Her transition report on the CPSC, which has power to regulate a broad span of consumer products, was made last week. Its contents have not been divulged.
Keating-Edh once told an interviewer there was no connection between her group's sources of income and the stands it took. She said she takes only "no-strings-attached grants . . . for general operation. . . . Once it comes in here it's clean money." But several of the companies that have supported her group have had brushes with the kind of federal regulation the group opposes. Precision Valve is the leading example.
In papers filed with the IRS to support CA's tax-exempt status, Keating-Edh reported that CA got contributions from Precision Valve of $53,000.
$13,000 in 1977 and $40,000 in 1978.
The CPSC, in one of numerous actions affecting the chemical industry, joined two other federal agencies in February 1978 in banning chemicals called chlorofluorcarbons as aerosol propellants because they deplete the earth's ozone layer and thereby increase the risk of skin cancer.

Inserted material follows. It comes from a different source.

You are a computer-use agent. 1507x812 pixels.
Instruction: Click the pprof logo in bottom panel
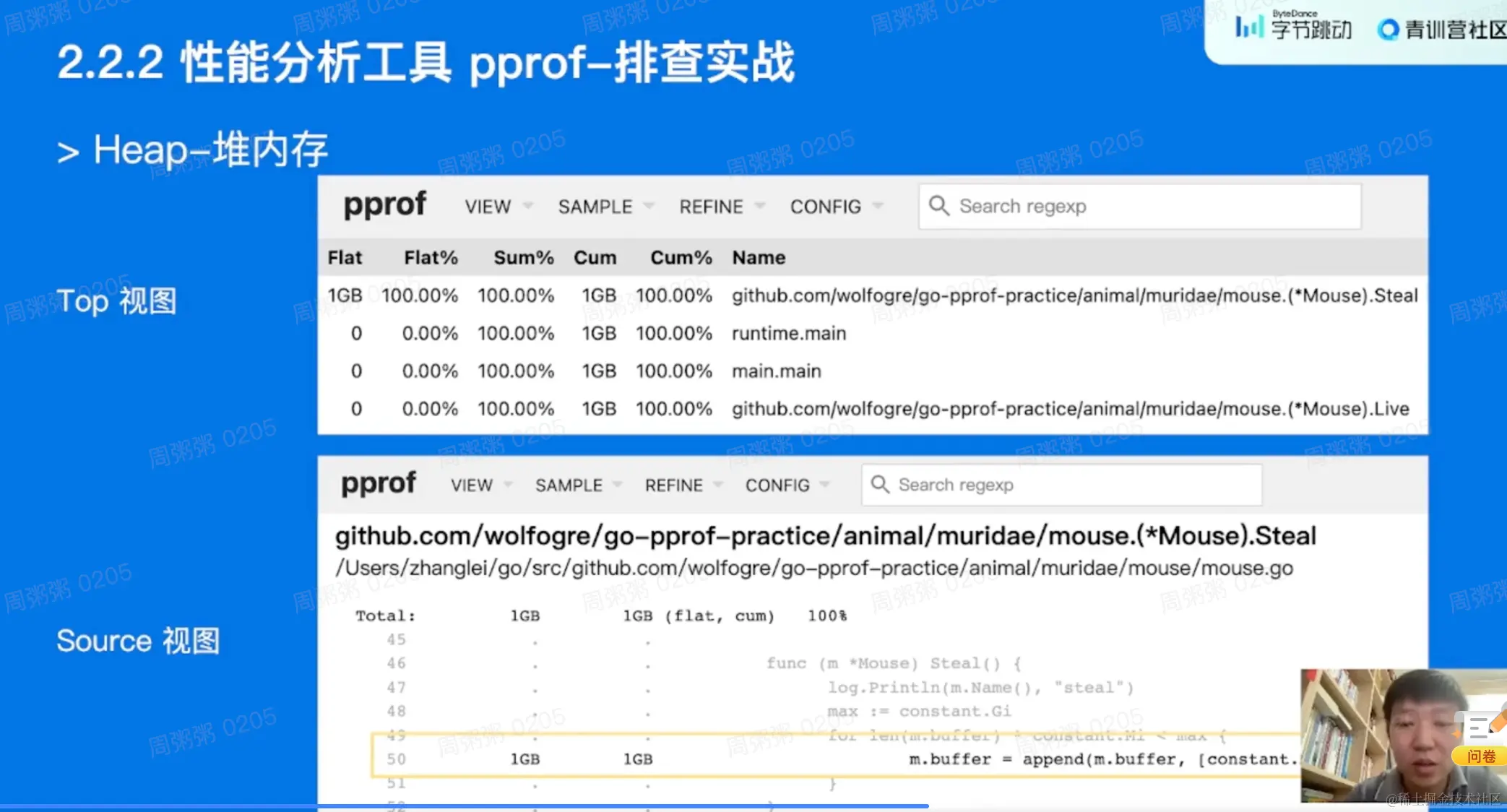378,484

To start up CA in April 1977, the then Barbara Keating told the IRS, she got a $50,000 loan. Asked by the agency for details, she identified the guarantor as Precision Valve and submitted a budget showing a three-year repayment schedule of $1,375 plus $180 interest per month. The loan may have been forgiven in whole or in part, but this is unclear.
Precision Valve's Abplanalp did not respond to inquiries on this. Neither did CA treasurer Arthur J. Finkelstein, head of a Mount Kisco, N.Y., polling firm that did a national survey for CA showing that consumers oppose air bags when informed of their purported disadvantages. He and Keating-Edh have declined to say who paid for the survey.
August G. Fromuth, a co-founder and former executive director of CA described in its publications as "formerly associate administrator of a chemical industry trade association," also did not respond to inquiries. In Manchester, N. H., however, his wife said he had been "a lobbyist . . . on the aerosol issue" for the Chemical Specialties Manufacturers Association, of which Precision Valve is a member. Declining to talk about possible connections between Abplanalp and her husband, she said he left CA in 1978. CA is "Barbara's baby," she said.
Keating-Edh has said the stimulus to form CA was the unpopular ignition interlock system, which required a driver to fasten his seat belt in order to start his car. She has suggested this was another product of regulation.
"Probably Mr. Nader favored the ignition interlock," she told Ralph Nader aide Russell Mokhiber in a taped interview last April. Actually, he didn't; the system was pushed by Ford Motor Co. as part of its campaign against air bags.
Asked if CA had "dealt with any abuses by Fortune 500 or 1,000 companies," Keating replied, "There's a couple of things we're working on now." Mokhiber inquired, "Is there any place for the federal government in mandatory safety laws?" "I really don't know," she said.
CA's income in its first 21 months included $9,821 in "honorariums for speaking." The summer 1978 speaking engagements listed for Keating in a CA publication "included the Cowbelle's Convention, National Livestock and Meat Banquet, and the National Cattlemen's Luncheon." Later in 1978 she was the keynote speaker before the National Association of Meat Canners and spoke before the National Broiler Council and the Mississippi Poultry Association. Meat and poultry producers were targets of federal regulations on drugs in animal feeds.
In Connecticut, CA opposed state legislation to deter nonreturnable beverage containers, as did soft-drink companies in the trade association that gave CA $3,000.